We think that there are many benefits in a merger at the NSO level, even if the states are not also unified. These benefits include things such as a clear athletics pathway, a consistent national framework for coaching and officiating, shared volunteer and resource bases, and the potential to further grow the sport. We acknowledge the leadership of our MAs who have already merged, or who are considering a merger process. However, in states that choose not to merge, we also think the NSO merger will deliver improvements for the athletics community.
We understand that change can be a difficult process. Whilst the proposal of joining at the national level is an idea that is largely supported, we also understand there is emphasis on the detail of what that will practically look like, and what a national merger will mean at the grassroots and for the broader athletics community. We will continue to work closely with the state member associations and the athletics community to refine the proposal for Australian Athletics. We ultimately believe the coming together of our national bodies is the best move for our sport, to ensure a fruitful, sustainable sport for the future for the entire athletics community.
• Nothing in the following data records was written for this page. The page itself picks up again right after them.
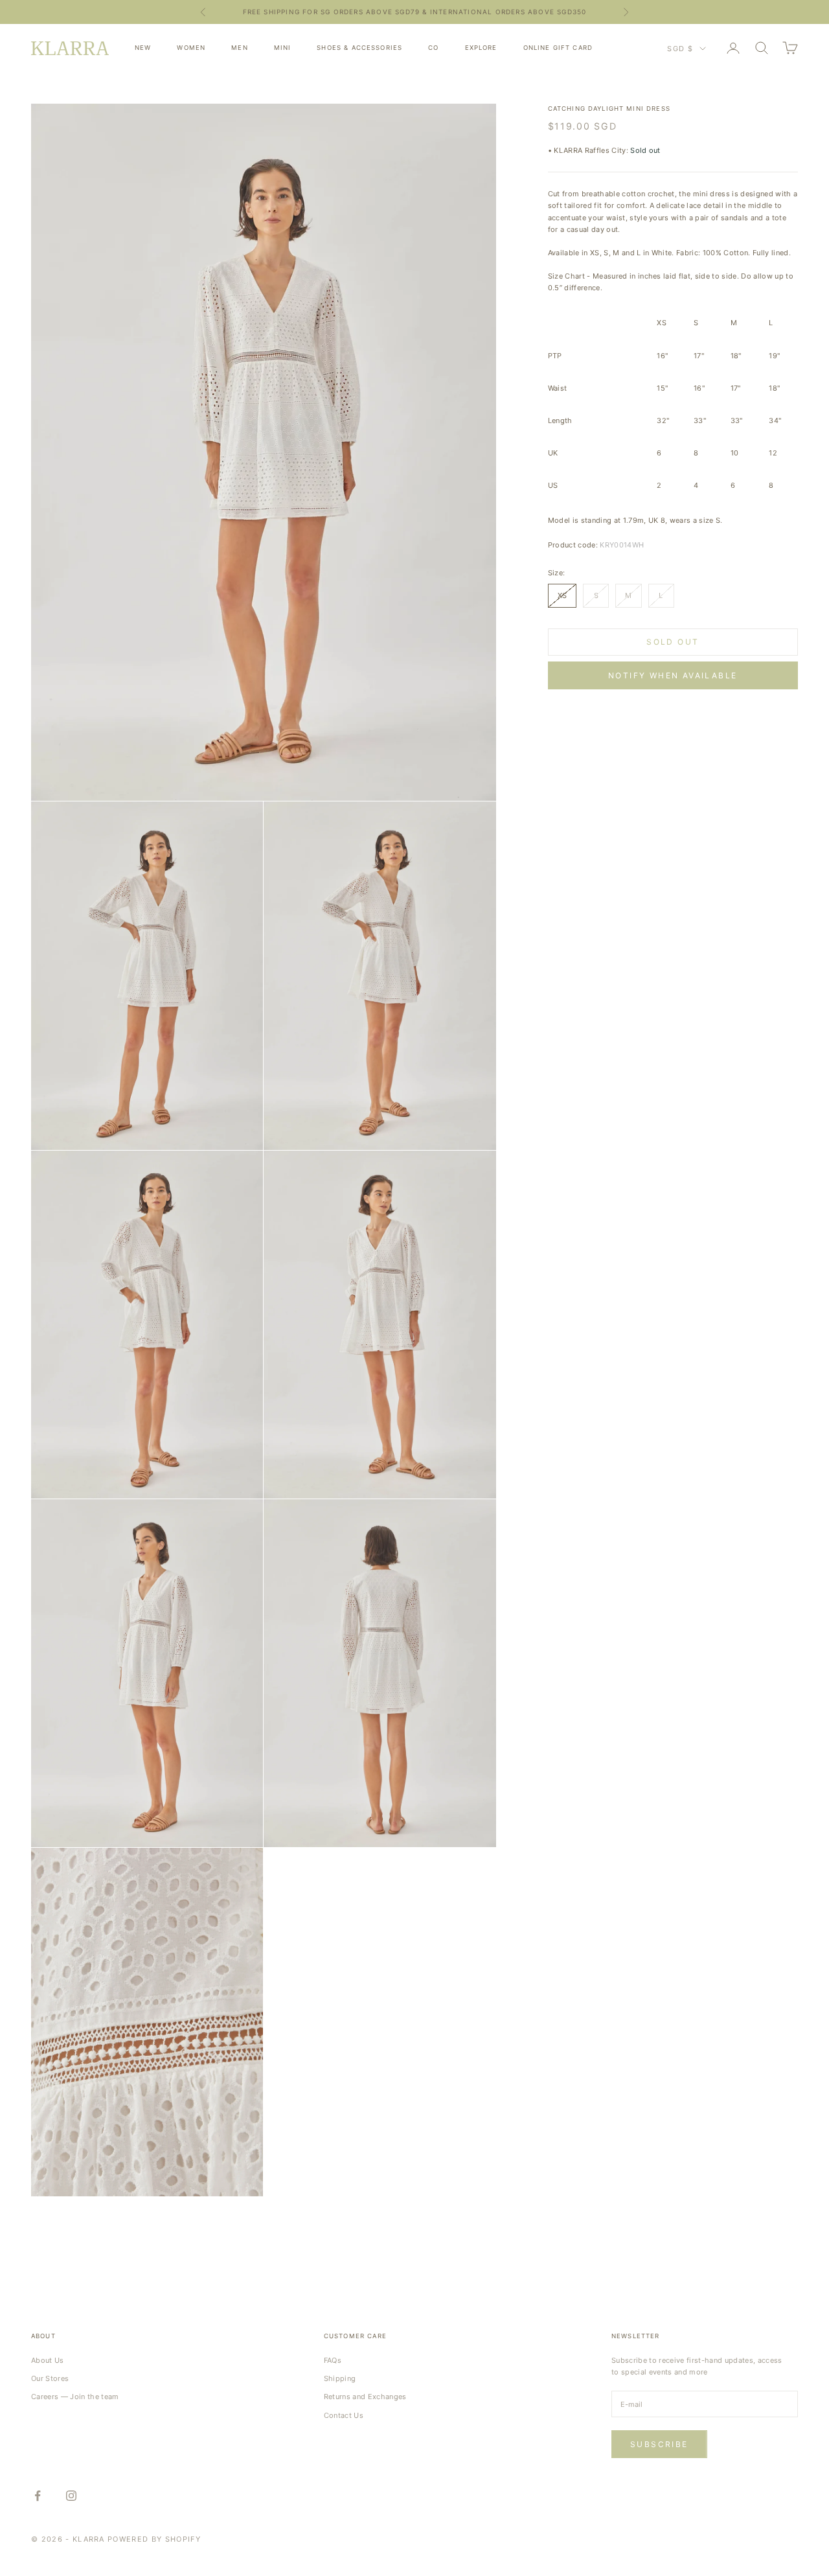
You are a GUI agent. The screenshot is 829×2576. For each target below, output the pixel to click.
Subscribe (659, 2444)
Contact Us (343, 2415)
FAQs (332, 2360)
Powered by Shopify (154, 2539)
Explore (481, 47)
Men (239, 47)
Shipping (340, 2378)
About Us (47, 2360)
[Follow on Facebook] (37, 2495)
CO (433, 47)
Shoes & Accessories (359, 47)
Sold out (672, 642)
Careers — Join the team (75, 2396)
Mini (282, 47)
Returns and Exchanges (365, 2396)
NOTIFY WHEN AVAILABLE (672, 675)
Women (191, 47)
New (143, 47)
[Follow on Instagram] (71, 2495)
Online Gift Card (558, 47)
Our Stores (50, 2378)
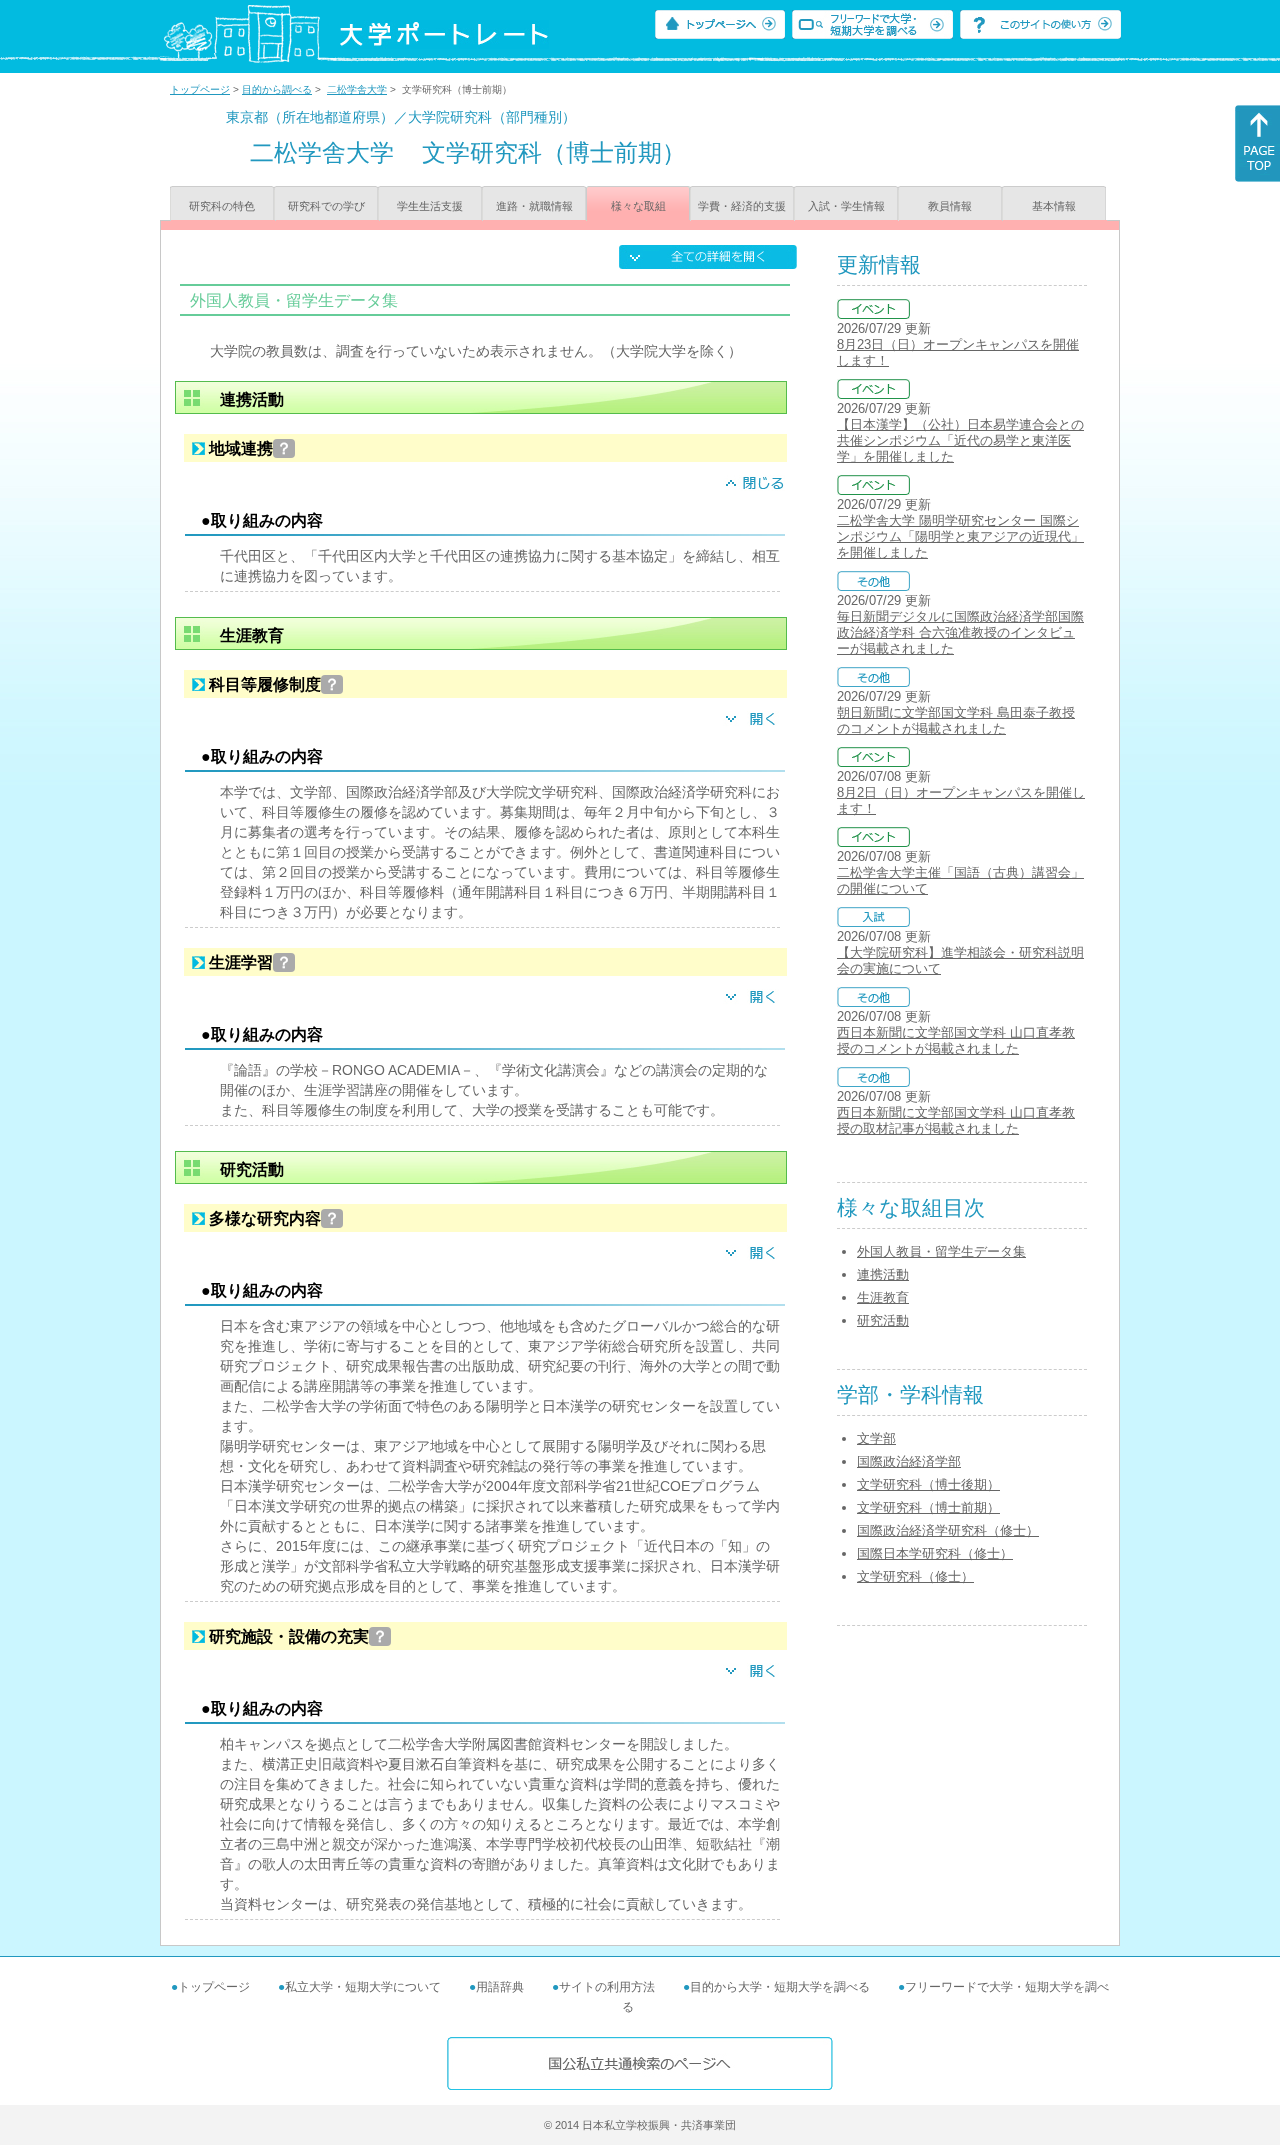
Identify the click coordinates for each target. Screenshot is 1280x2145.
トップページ (200, 89)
We believe that for the future sustainability of our sport, that unifying is the right thing to do. However, we are realistic, we know change can be difficult, and that the vote for the Australian Athletics entity is ultimately up to the state members.

Given that, if the merger vote is unsuccessful in October/November 2021, the OneAthletics program of work will continue. We will keep going, continuing to refine what Australian Athletics could look like and incorporating feedback towards a stronger proposal, until a successful outcome can be reached.

The two national bodies are already bringing together teams from each organisation to collaborate which will continue into the 2021 year with an enhanced focus

The coaching pathway will be built to eliminate barriers and improve the experience of coaches. This includes opening opportunities for junior coaches / ITC recipients to commence their accreditation journey if they so wish through the accredited pathway.

A merged national sporting organisation will allow opportunity for more investment through commercial partners, resulting in further opportunity for all aspects of the sport, including direct investment into coaching, officiating and schools.